Voie Lactée : Du lait made in Belle-Ile-en-Mer

Alimentation durable

Du lait « made in » Belle-Ile-en-Mer

29/11/2018

Fabriquer localement le lait et les produits laitiers consommés à Belle-Ile-en-Mer, au lieu de les importer à grand renfort de camions : c’est l’objectif du projet Voie Lactée. Une démarche économique et écologique, mené par un groupe d’éleveurs accompagnés par la Fondation de France.

Il fut un temps où les habitants de Belle-Ile-en-Mer consommaient du lait et du fromage fabriqués sur place. Aujourd’hui, la quasi-totalité de la production laitière locale est vendue à des industriels et exportée sur le continent. Quant au lait et aux produits laitiers consommés dans l’île, ils sont en grande partie importés !

Une situation insatisfaisante, à deux titres. Economique d’une part : le lait « ilien », grevé des coûts de transport, est peu compétitif… alors qu’avec la fin des quotas laitiers et la promulgation de la loi NOTRE, les agriculteurs voient fondre leurs revenus. Ecologique ensuite : outre l’impact carbone lié au transport, les prairies à forte valeur patrimoniale, très bénéfiques au maintien de la biodiversité, reculent au détriment des zones de friches. 

Deux bonnes raisons pour relocaliser la production et la transformation laitière, et lancer le projet joliment baptisé « Voie Lactée ».

Une démarche issue du terrain

« Voie Lactée est né en 2013 sur le terrain, après une consultation des éleveurs laitiers locaux. Ils ont eux-mêmes défini l’objectif - ne plus mettre le lait dans les camions - et réfléchissent ensemble aux moyens d’y parvenir », souligne Guillaume Février, responsable du projet. Un trio d’animateurs accompagne les éleveurs. Le CPIE* de Belle-Ile-En-Mer et la Chambre d’Agriculture leur apportent leur expertise technique. Quant au GERDAL**, il a missionné une sociologue spécialiste du changement dans le monde agricole. « Nous nous réussissons régulièrement pour aider les éleveurs à exprimer leurs besoins et leurs difficultés puis à dessiner les contours de solutions possibles. Nous avançons par étapes, en liaison étroite avec les autres acteurs concernés, comme la communauté de communes ou la Région Bretagne, avec laquelle nous avons noué un partenariat dans le cadre du 4ème appel à projets pour une agriculture écologiquement performante. », précise Guillaume Février.

Des consommateurs citoyens

Si le projet est assez avancé sur le plan technico-économique, des points cruciaux restent à trancher comme le statut juridique de la structure qui portera la production et la transformation laitière locales. Quant au sujet « environnement », il irrigue toute la démarche. « Les éleveurs ne vont pas forcément s’orienter sur du bio. Mais ils devront répondre à la demande de clients attentifs à la qualité et à la durabilité des produits. Ces consommateurs, avec lesquels nous organisons des rencontres et débats, sont sensibles à la création d’une filière alimentaire  responsable. Nous savons d’ores et déjà qu’il faudra proscrire les emballages en plastique, par exemple », note Guillaume Février.
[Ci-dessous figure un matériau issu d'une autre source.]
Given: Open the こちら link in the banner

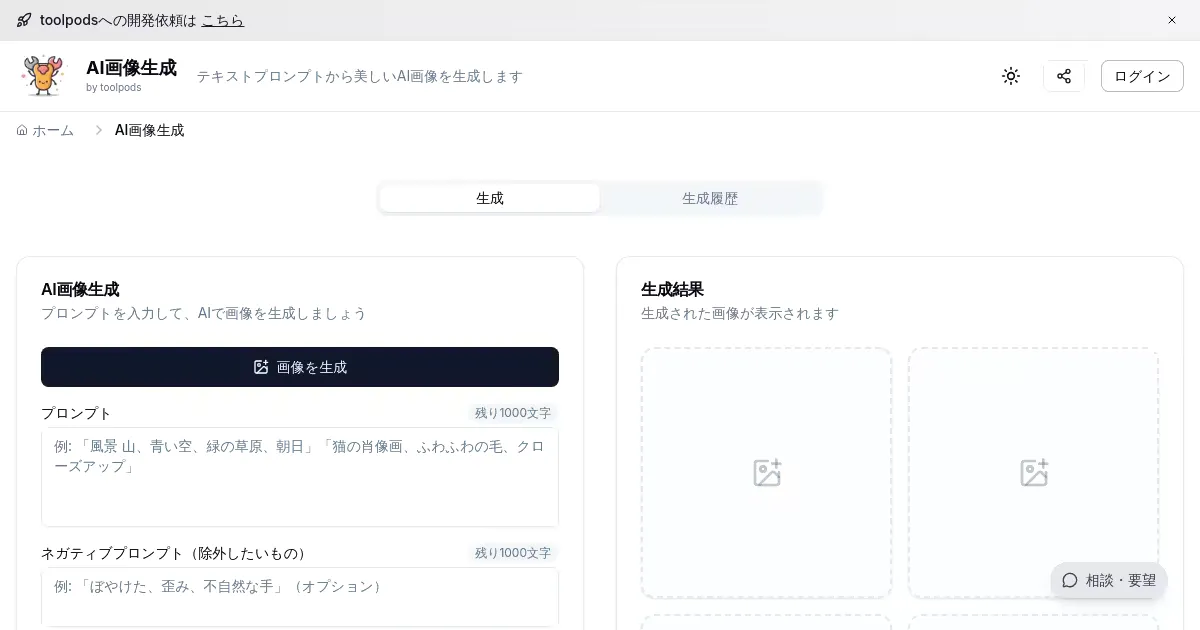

Pour mener à bien Voie Lactée, ses initiateurs s’appuient sur des expériences menées ailleurs. Dans quelques années, le projet pourrait lui même être une source d’inspiration. Il est en effet mené avec le souci constant d’analyser et partager les enseignements de l’expérience. « En ligne de mire : la rédaction d’un guide méthodologique utilisable pour mener à bien d’autres projets de territoire » explique Guillaume Février. L’essaimage, levier essentiel pour parvenir à nourrir les hommes en préservant les écosystèmes !

 

*Centre Permanent d’Initiatives pour l’Environnement.

** Groupe d’Expérimentation et de Recherche : Développement et Actions Localisées.

 

Le projet en chiffres clés

Aujourd’hui, sur les 10 éleveurs laitiers installés à Belle-Ile-en-Mer, 8 travaillent uniquement avec les industriels du continent. La production laitière annuelle dans l’ile est de 2,3 millions de litres. Soit, en théorie, un volume suffisant pour répondre aux besoins locaux.